Lessons from Telecom Inform Future of AI
What AI policy can learn from Trump's First Administration To Mitigate Threats From China
As Huawei aggressively moves to challenge U.S. dominance in AI chips, backed by the Chinese Communist Party’s heavy hand, President Trump has already shown he understands the stakes. In just his first week, he's rolled back the Biden Administration's innovation-stifling regulations, restored promises of free speech to the technology, and will reportedly announce $100 billion in private investment for AI data centers. But to truly secure America's AI leadership for generations to come, we need to learn from our recent past.
We've seen this movie before - when our dependence on Chinese telecommunications equipment and fragile supply chains crippled critical infrastructure during COVID. Now, experts warn that a 20 percent spike in AI chip demand could throw powerful chipset supplies into chaos again, just as China positions Huawei to repeat its telecommunications playbook in AI - using state backing to undercut competitors, develop a full-stack technology solution, and create dangerous dependencies on a single technology provider.
President Trump understood how to counter this strategy during his first term when his administration pioneered a holistic approach that broke America's dangerous dependence on Chinese telecom equipment. That visionary policy didn't try to kneecap American companies through punitive regulation, as the Biden Administration seemed determined to do with AI. Instead, it created the conditions for Western alternatives to emerge and thrive by promoting standardized interfaces that allowed equipment from different vendors to work together seamlessly. The result? A vibrant ecosystem of American and allied companies competing to build secure 5G networks.

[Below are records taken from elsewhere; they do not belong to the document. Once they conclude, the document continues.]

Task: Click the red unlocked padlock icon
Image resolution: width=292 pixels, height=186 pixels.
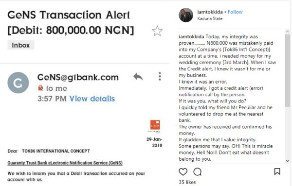Action: (40, 88)
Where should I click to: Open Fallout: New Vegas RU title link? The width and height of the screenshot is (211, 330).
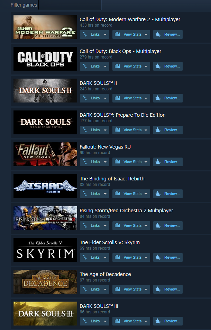pos(105,147)
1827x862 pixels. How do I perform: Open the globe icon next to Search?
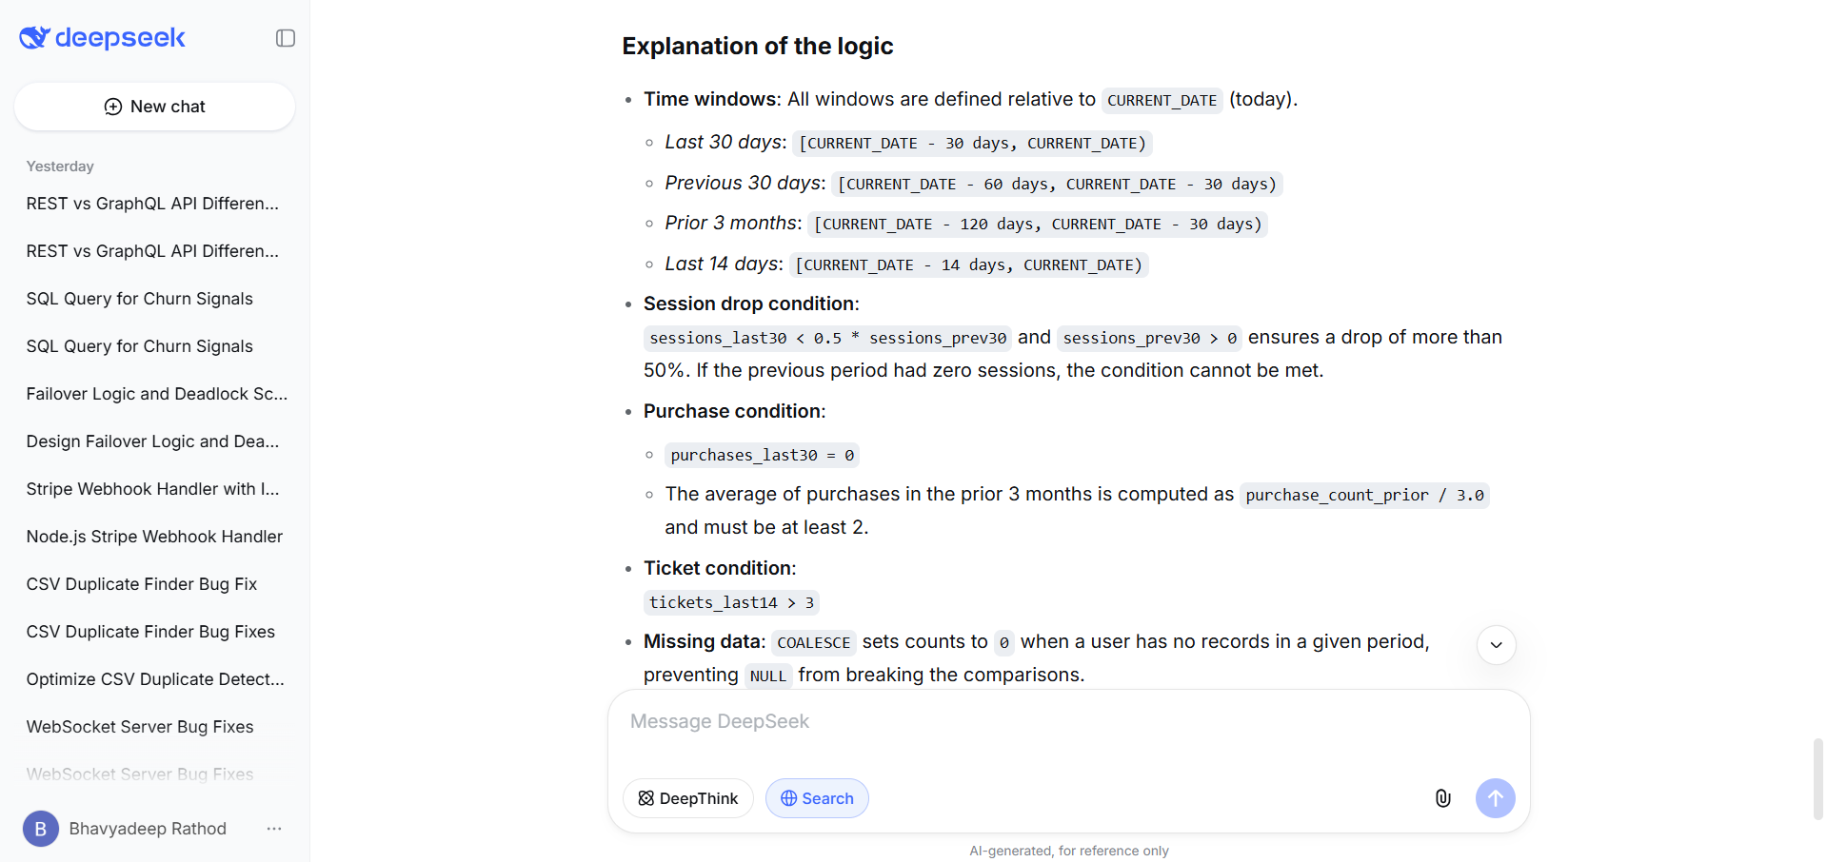[x=789, y=798]
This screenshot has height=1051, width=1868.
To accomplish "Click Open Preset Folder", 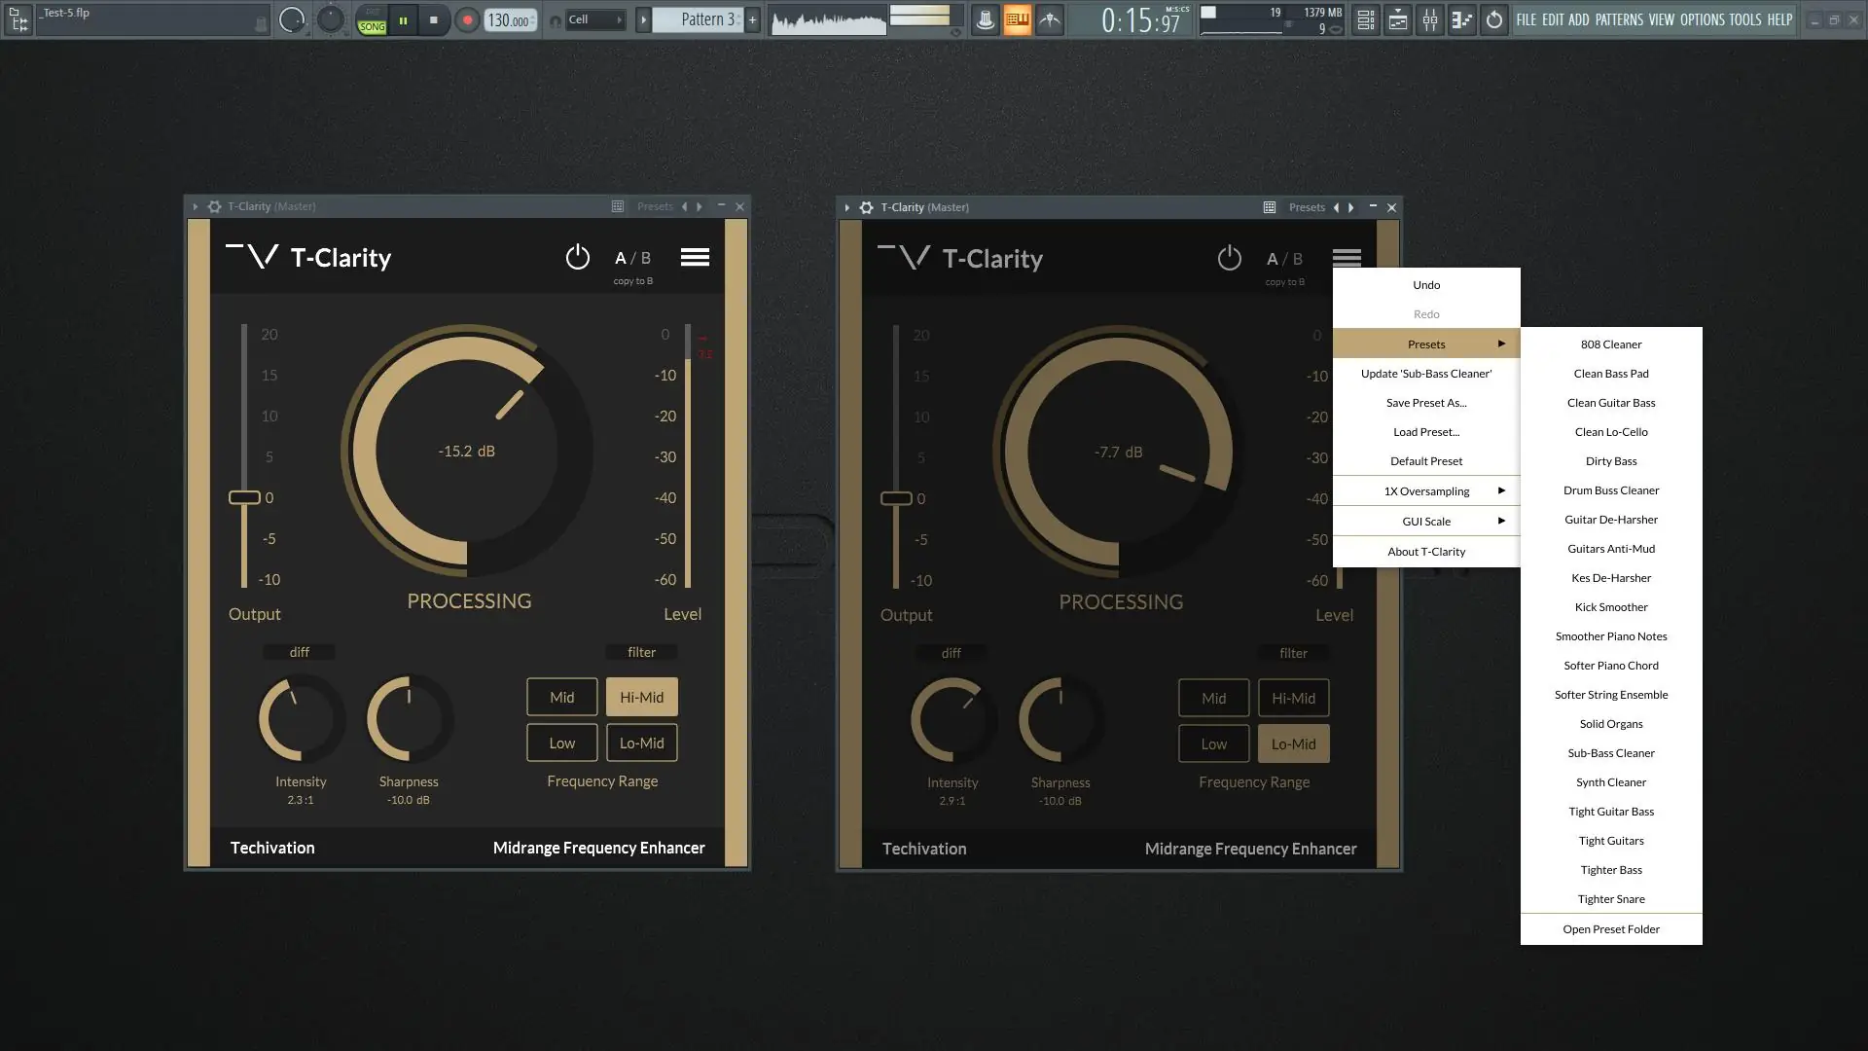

We need that same bold leadership now for U.S. AI infrastructure. Today, over 90 percent of advanced AI chips in our data center infrastructure come from a single American company. But the challenge isn't just about hardware - it's about the software that powers AI development. Just as mobile app developers need tools to write applications, AI developers need sophisticated software platforms to harness the power of these specialized chips. Today's leading AI software platform, CUDA, has enabled remarkable innovations and helped create a generation of skilled developers. But as AI becomes critical infrastructure for our economy and national security, we need interoperable interfaces between compute, networking, and storage in our AI data centers to ensure our developer ecosystem can thrive across multiple hardware platforms, just as Open RAN enabled innovation across different types of network equipment.
The solution isn't heavy-handed regulation or breaking up successful American companies, it’s about creating the conditions for innovation for more successful American companies. For instance, the Trump Administration can use the power of the purse - federal procurement power, which represents $92 billion in annual IT spending - to encourage interoperability in our data centers. Federal agencies could require that AI infrastructure purchases support open standards for hardware and software integration, creating immediate market demand for interoperable solutions while ensuring taxpayer investments strengthen rather than fragment our technological base.
This approach has proven to accelerate, not slow, innovation. When telecommunications networks became more interoperable, it sparked an explosion of new technologies and companies. Similarly, when data centers support multiple vendors' AI accelerators, American startups can more easily bring new chip designs to market, fostering the kind of innovation ecosystem that made the U.S. the leader in previous technology waves.
The national security implications are clear. China is making a strategic push for AI dominance, with Huawei developing alternative software frameworks to compete with Western solutions. And beyond a nation-state actor, relying on the technology of a single vendor gives rise to monoculture, increasing the vulnerability of our networks by tying them to potential issues or limitations associated with one specific vendor's hardware, similar to how a monoculture in agriculture can be susceptible to disease if only one type of crop is grown.
With experts warning about the fragility of concentrated supply chains, we can't afford to have our AI infrastructure dependent on a handful of providers any more than we could afford to have our 5G networks dependent on Huawei.
President Trump and Vice President Vance have set forth visions of a renewed U.S. industrial policy to help America win again. They recognize that sometimes the free market needs a push to prevent dependency on potential adversaries. Smart procurement policies that encourage interoperability and competition aren't about imposing burdensome regulations - they're about creating market conditions that will keep America's tech sector competitive for decades to come.
President Trump's early actions show he grasps both the promise of AI and the perils of letting China dominate this critical technology. By applying the successful principles of his 5G Fast Plan to AI infrastructure, his new administration can ensure America builds an open, interoperable, and secure foundation for AI innovation - before another chip crisis or Chinese market manipulation catches us unprepared.